Discipline

I struggle a lot with "discipline".

I think it's telling that there are multiple definitions of the word crossing over among "a branch of knowledge or expertise" to "self-control" to "instruction" to "training or to obey rules or a code of behavior" to "using punishment to correct disobedience".

A while back I did an exercise with my therapist Kitty where we saw the unruly, conflicting impulses and energies that lead me to procrastinate and avoid my responsibilities as unruly, untrained puppies.

Puppies are also, of course, playful and cute; and it's easy to give them too much free rein (or reign; interesting homophone there); so that they grow into unmanageable dogs.
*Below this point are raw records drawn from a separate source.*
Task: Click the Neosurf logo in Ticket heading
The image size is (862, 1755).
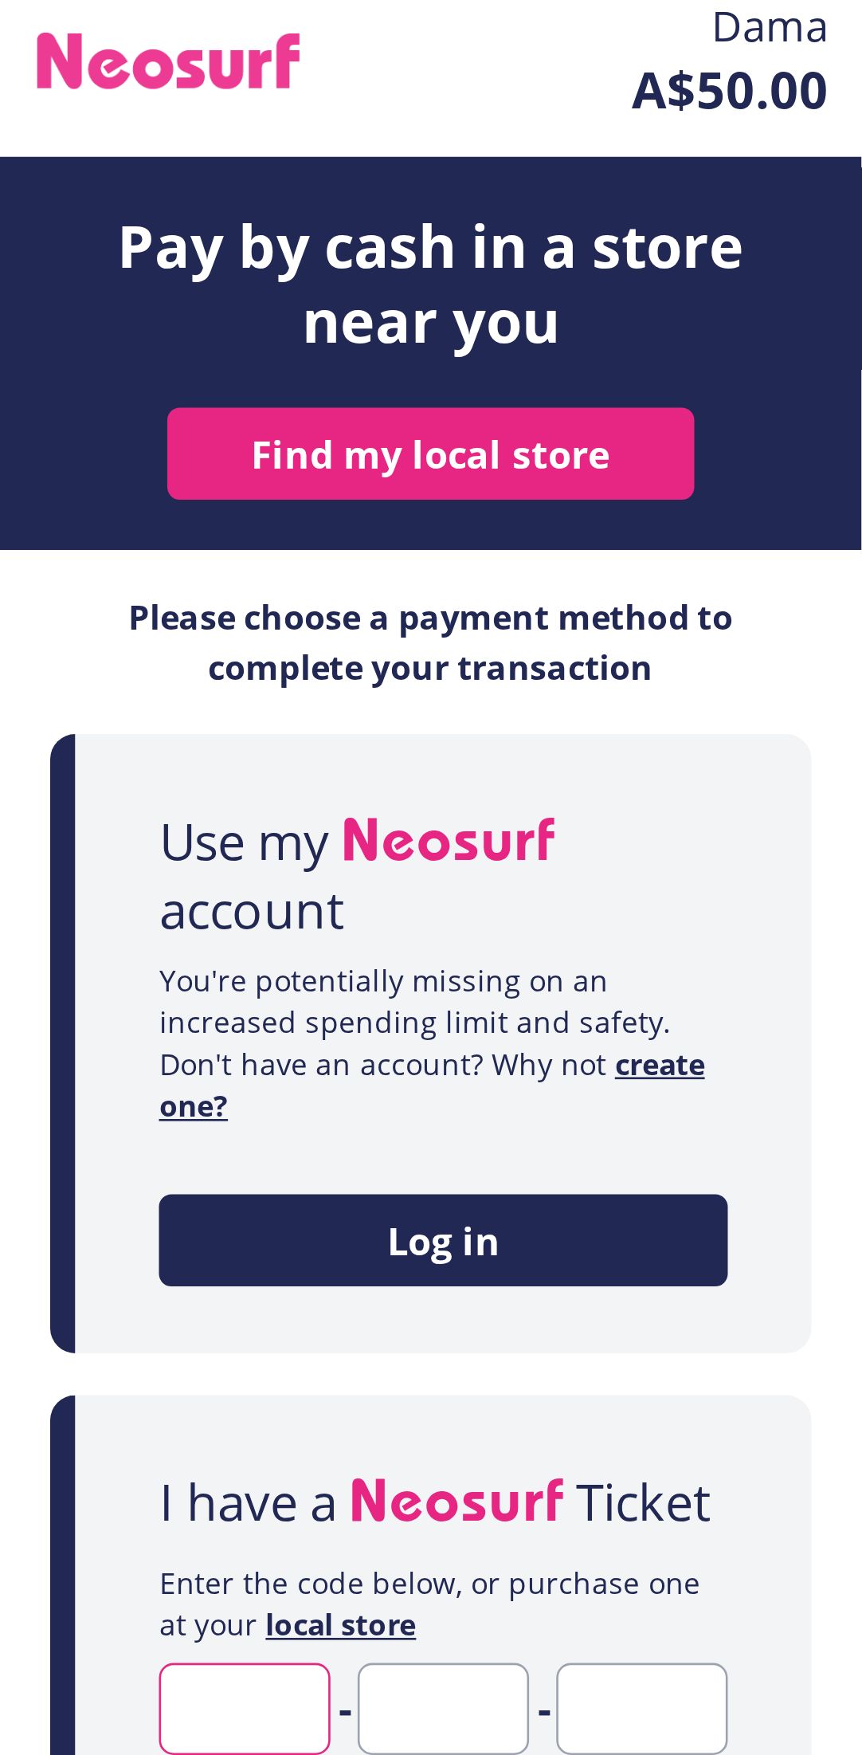Action: (x=456, y=1502)
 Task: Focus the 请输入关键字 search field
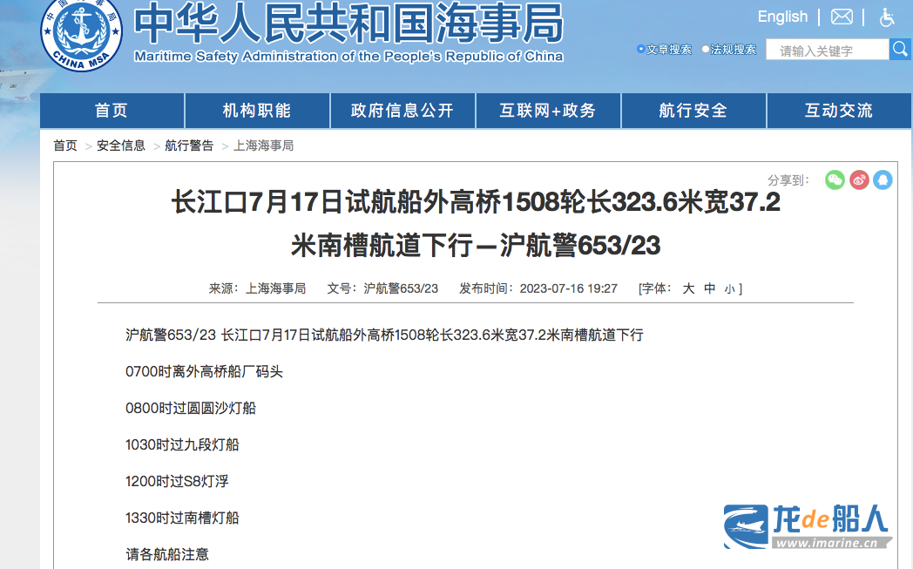(x=827, y=51)
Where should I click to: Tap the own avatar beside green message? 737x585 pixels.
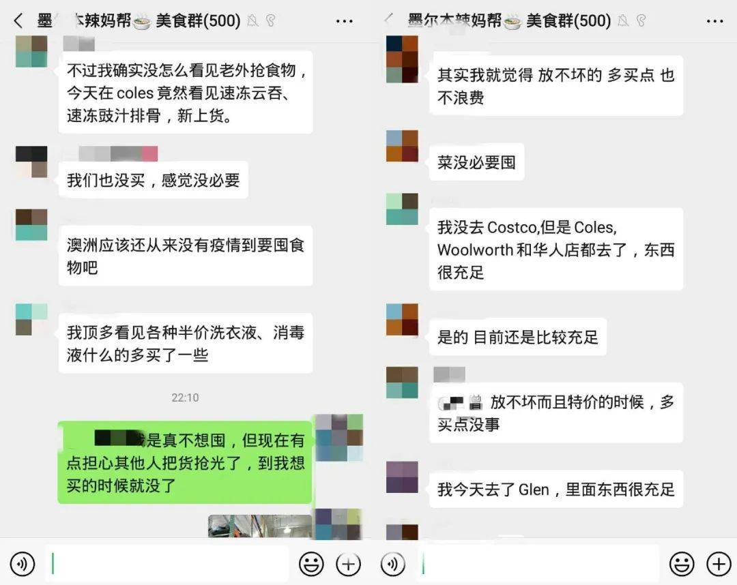coord(339,438)
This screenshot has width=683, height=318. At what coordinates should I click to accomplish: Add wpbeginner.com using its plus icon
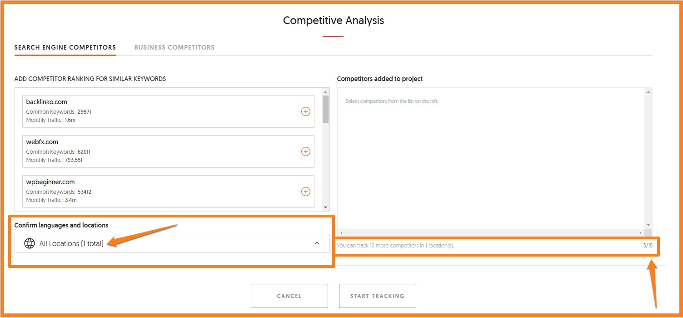[306, 192]
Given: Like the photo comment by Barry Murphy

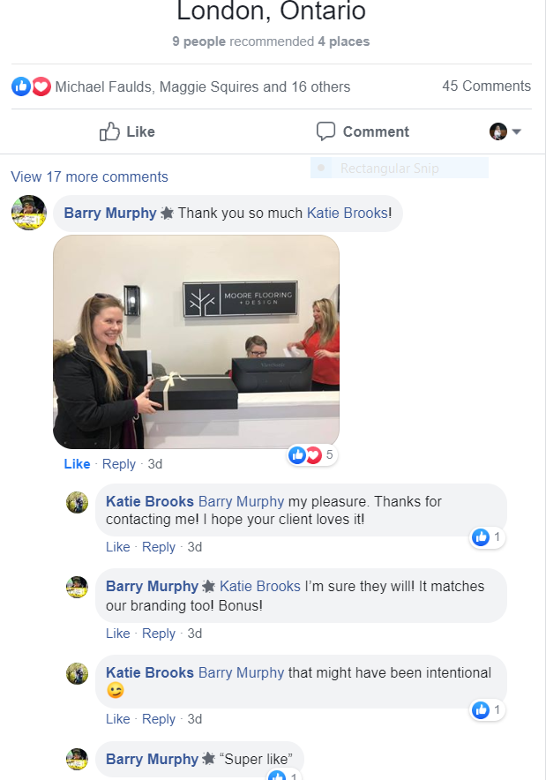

I feel like I was forced to "grow up" a bit too soon as a child, but the sorts of burdens placed on me and how they were imposed was very toxic. Maybe not so much "too soon" as "all of a sudden" when I'd not been required to previously, even actively being prevented from doing so (see notes elsewhere on my relationship with my mom).

It was a very rude awakening. I learned that being "grown up" meant sacrificing my wants and needs to someone, anyone else. Everyone else came first, second, third...

Not to say I was always gracious about this, I was sometimes very resentful, other times I played a "poor me" martyr role: Why didn't anyone appreciate how much I'd sacrificed? I think I was probably a real downer if not insufferable a lot of the time.

Anyways, now I think I'm largely over the martyr complex, but I still struggle with staying "on task" when there's some other "shiny object" that I'd rather be playing with.